Le recrutement insuffisant dans les facultés de pharmacie constitue un risque pour la santé publique, expliquent les doyens. La filière pharmacie est essentielle pour garantir un accès aux soins dans toutes les régions de France, en particulier dans les zones rurales où les pharmacies sont souvent l’unique lieu de santé accessible. Les départs à la retraite et le vieillissement des effectifs aggravent la situation, avec une baisse de pharmaciens en exercice prévue dans les prochaines années.
En permettant un accès direct aux études de pharmacie sur Parcoursup, les doyens espèrent attirer de nouveaux profils motivés et renforcer la couverture des soins à l’échelle nationale.

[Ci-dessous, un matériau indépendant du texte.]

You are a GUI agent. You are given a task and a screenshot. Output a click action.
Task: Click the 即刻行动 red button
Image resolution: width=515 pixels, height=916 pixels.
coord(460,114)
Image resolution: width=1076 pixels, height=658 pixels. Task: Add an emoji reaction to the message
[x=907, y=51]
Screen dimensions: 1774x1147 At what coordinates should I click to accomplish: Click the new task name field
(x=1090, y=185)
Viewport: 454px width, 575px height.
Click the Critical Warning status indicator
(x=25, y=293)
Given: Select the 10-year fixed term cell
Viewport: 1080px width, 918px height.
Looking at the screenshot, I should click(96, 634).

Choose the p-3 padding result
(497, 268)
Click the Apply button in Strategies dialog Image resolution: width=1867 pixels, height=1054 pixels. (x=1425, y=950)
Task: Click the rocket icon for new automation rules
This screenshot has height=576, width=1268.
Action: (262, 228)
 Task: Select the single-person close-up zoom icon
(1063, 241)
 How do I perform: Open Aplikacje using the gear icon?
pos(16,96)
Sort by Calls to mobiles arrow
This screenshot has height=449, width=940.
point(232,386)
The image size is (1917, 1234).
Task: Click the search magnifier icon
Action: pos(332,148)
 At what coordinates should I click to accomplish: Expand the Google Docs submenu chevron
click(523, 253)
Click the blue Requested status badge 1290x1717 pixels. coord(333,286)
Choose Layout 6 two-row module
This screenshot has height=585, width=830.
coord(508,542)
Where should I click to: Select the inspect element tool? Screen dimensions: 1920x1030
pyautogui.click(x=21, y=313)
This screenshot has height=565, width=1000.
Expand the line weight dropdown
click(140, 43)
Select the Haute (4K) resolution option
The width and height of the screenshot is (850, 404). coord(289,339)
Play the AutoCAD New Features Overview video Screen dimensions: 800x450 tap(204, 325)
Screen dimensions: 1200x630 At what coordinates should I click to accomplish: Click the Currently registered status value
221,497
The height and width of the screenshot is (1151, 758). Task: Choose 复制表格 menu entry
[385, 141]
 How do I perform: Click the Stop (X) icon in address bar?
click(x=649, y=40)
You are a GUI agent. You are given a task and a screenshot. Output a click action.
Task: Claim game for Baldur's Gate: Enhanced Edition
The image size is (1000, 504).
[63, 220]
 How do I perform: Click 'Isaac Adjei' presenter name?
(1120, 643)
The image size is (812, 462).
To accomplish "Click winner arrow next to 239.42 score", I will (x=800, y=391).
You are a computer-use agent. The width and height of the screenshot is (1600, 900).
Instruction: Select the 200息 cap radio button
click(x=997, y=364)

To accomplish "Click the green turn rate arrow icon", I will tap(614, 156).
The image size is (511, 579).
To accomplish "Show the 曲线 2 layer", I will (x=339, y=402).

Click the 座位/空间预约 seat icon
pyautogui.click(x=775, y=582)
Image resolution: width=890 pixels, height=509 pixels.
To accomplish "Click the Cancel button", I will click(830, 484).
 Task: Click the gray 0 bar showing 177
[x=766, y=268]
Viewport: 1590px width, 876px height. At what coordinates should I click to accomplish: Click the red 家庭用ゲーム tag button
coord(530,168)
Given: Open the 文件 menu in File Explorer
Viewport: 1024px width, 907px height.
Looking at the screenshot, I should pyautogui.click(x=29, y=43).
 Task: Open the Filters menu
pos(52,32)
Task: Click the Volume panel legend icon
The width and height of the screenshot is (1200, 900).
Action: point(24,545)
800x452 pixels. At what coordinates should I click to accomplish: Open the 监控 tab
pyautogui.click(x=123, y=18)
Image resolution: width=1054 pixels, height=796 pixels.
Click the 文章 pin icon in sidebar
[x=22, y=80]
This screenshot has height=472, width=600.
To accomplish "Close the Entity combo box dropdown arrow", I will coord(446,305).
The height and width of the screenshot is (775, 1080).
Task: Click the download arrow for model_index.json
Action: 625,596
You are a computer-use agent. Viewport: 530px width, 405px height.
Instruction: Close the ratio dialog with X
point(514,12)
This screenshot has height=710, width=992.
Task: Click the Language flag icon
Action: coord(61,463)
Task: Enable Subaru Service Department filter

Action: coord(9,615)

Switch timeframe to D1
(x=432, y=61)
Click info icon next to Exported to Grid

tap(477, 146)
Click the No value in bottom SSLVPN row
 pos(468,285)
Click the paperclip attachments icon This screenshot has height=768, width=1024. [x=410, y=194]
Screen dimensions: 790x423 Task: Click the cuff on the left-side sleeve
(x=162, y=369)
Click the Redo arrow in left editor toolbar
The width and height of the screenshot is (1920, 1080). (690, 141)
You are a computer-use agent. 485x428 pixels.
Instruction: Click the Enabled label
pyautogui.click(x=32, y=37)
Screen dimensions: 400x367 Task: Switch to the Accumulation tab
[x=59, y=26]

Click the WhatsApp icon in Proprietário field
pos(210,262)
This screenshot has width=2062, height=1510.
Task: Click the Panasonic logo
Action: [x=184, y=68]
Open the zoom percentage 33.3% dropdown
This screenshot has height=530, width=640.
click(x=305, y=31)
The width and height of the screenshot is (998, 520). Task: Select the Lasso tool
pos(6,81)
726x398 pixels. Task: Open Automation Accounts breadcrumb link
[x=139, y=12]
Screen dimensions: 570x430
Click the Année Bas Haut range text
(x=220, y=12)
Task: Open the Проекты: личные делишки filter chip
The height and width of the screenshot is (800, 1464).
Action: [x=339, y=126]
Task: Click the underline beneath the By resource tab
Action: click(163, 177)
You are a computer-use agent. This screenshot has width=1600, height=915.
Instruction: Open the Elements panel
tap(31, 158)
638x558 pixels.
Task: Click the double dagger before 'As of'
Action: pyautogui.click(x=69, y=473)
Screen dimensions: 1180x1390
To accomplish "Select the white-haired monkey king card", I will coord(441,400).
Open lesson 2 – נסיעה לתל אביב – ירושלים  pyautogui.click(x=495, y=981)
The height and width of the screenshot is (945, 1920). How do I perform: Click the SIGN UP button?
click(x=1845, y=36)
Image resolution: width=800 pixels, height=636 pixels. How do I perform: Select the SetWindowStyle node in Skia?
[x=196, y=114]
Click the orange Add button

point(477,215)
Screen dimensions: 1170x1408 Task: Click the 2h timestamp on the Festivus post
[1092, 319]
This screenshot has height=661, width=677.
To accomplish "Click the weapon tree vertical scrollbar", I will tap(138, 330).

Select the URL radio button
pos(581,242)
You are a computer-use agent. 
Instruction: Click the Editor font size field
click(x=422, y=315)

La réforme de la PACES a introduit une hiérarchisation des filières de santé qui, selon les doyens, impacte négativement la filière pharmacie. Le concours unique pour les études de santé a créé une concurrence accrue entre les étudiants, faisant de la pharmacie une filière de « second choix ». Cette situation a conduit de nombreux étudiants à se tourner vers des formations à l’étranger, notamment en Belgique, avant de revenir exercer en France. Les doyens regrettent cette perte de talents pour le territoire national, qui fragilise les facultés de pharmacie françaises.
Pourquoi une voie de recrutement complémentaire serait bénéfique
Un recrutement direct sur Parcoursup aurait plusieurs avantages :
Attraction accrue des lycéens motivés par la pharmacie : Cette voie faciliterait l’inscription des lycéens directement intéressés par la pharmacie sans qu’ils passent par des voies générales de santé.
Réduction de l’hétérogénéité des profils en deuxième année : Le recrutement via le PASS et la LAS entraîne une disparité des niveaux et une augmentation des redoublements, selon les doyens. La sélection directe permettrait de cibler des étudiants mieux préparés et motivés.
Diminution des départs à l’étranger : En offrant une voie directe, les facultés pourraient dissuader les étudiants de se tourner vers des universités étrangères et les retenir en France, contribuant ainsi au développement des compétences pharmaceutiques nationales.
La création de cette voie nécessiterait une modification des textes réglementaires afin de reconnaître officiellement une première année dédiée à la pharmacie. Les doyens proposent également d’autoriser une dérogation des flux de sélection, à hauteur de 70 %, pour permettre aux étudiants motivés d’intégrer la filière sans passer par les concours de médecine, dentaire ou maïeutique.
De nombreuses facultés de pharmacie et universités françaises se montrent favorables à l’expérimentation de ce dispositif de recrutement. Selon la Conférence des doyens, il est crucial d’inverser la tendance actuelle en adoptant des mesures concrètes. Plusieurs doyens soulignent qu’un maintien du modèle actuel risquerait de compromettre l’avenir de la pharmacie en France.
Le ministère de l’Enseignement supérieur, conscient des enjeux liés aux études de santé, indique que des ajustements sont en cours pour répondre aux préoccupations des doyens. Cependant, aucune annonce officielle n’a encore été faite quant à la mise en place d’une voie de recrutement spécifique pour la pharmacie.